Он не тащил в свой дом из дальних странствий разный хлам, как делает
большинство путешественников, но то немногое, чем мы любовались, было
действительно ценно и редко.
Каждая вещь имела свою историю: или забавную, или трагическую, или
просто занятную, и из этого видно было, что вещь эта может считаться
интересной не только у нас, но и на своей родине.
Мерангов пересыпал свою речь разными местными выражениями и словами,
которые придавали особую колоритность его рассказам, хотя для нас, не
знающих басурманского языка, звучали все одинаково, либо в роде "Бэмэнэ",
либо в роде "Эль-Джаман".
-- Взгляните на это бэмэнэ, -- говорил он, развертывая тканное
полосатое покрывало. -- Это багдадские Эль-Джаманы носят на голове. Старый
Эль-Джаман, который уступил мне его, кстати сказать, за довольно крупную
сумму, рассказал мне, что вещь эта принадлежала когда-то царице Бэмэнэ из
рода Эль-Джаманов. Она задушила своего мужа, обвернув ему вокруг шеи вот эту
самую ткань.
Мы с чувством жуткого любопытства разглядывали материю.
-- Какое чудное сочетание красок! -- сказала бывшая между нами
художница. -- По-моему, это пятнадцатое столетие.
-- Четырнадцатое, -- поправил Мерангов. -- Династия Эль-Джаманов
кончилась в четырнадцатом.
-- А вот этот ковер, -- вот тот, который на стене. Да, он очень красив,
но еще более интересен. С ним связана старинная легенда. Когда царица
Эль-Джаман убила своего мужа, она завернула его в этот ковер и сказала
своему любовнику Бэмэнэ, что это новый диван. А любовник, -- он был из
негров, -- сел на этот диван и стал петь стихи в честь прекрасной царицы. Он
пел их три дня и три ночи, а на четвертый день царь в ковре размяк, и певец
спел, что, мол, у царицы скверный диван.

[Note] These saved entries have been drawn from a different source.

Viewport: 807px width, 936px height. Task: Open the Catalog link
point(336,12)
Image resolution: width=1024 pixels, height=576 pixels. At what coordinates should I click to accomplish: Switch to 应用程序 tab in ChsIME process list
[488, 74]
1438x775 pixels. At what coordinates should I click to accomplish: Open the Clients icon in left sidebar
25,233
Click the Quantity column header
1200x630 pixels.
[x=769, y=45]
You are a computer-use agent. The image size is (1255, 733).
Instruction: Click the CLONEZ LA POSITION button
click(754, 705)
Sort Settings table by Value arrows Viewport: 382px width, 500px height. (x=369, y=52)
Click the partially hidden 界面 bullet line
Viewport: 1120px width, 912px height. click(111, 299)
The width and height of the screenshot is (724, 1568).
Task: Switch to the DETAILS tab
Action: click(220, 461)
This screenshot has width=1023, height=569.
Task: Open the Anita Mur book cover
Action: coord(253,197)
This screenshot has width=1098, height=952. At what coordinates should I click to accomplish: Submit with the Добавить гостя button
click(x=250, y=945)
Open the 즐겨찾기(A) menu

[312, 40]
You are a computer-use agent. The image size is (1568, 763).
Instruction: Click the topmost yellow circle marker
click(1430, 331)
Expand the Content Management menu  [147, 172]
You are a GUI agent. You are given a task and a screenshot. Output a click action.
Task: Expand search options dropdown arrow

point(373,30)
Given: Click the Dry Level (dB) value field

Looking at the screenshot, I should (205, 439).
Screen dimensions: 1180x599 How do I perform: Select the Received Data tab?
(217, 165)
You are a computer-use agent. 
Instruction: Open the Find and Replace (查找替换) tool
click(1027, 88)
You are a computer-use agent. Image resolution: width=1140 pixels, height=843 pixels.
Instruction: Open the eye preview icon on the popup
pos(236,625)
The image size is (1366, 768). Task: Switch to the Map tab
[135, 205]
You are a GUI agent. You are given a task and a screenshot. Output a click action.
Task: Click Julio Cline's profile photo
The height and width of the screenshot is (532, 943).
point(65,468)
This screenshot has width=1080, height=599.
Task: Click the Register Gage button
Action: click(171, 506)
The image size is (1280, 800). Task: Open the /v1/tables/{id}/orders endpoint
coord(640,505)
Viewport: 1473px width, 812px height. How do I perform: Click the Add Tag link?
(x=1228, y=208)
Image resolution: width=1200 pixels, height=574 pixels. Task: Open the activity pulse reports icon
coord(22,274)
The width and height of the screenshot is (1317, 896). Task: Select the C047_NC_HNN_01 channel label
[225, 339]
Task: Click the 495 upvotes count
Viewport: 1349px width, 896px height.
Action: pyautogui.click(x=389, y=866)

Эль-Джаман, испугавшись, что он
раскрыл ее преступление, немедленно задушила также и его, завернула в тот же
ковер и стала царствовать. Вот он, этот самый ковер.
Мы рассматривали ковер, благоговейно поглаживали. Вихрастый гимназист,
брат Мерангова, даже понюхал.
-- Чудный ковер!
-- Какой пушистый!
-- Замечательный рисунок! -- сказала художница. Это, пожалуй,
пятнадцатый век.
-- Тринадцатый, -- поправил хозяин. -- В пятнадцатом уже не было этой
наивности, -- видите?
Он показал пальцем на наивность ковра, действительно поразительную.
-- А вот знаменитый дамасский клинок. Это -- знаменитая сталь,
настоящая "бэ-мэнэ". Вот, видите, на нем вычеканена арабская буква. Это знак
Эль-Джамана. Священный знак, показывающий, что меч этот принадлежал одному
из потомков пророка. По легенде, этим мечом лукавая принцесса Бэмэнэ
отрубила голову своему мужу. Не трогай, Костя, -- ты порежешь руку.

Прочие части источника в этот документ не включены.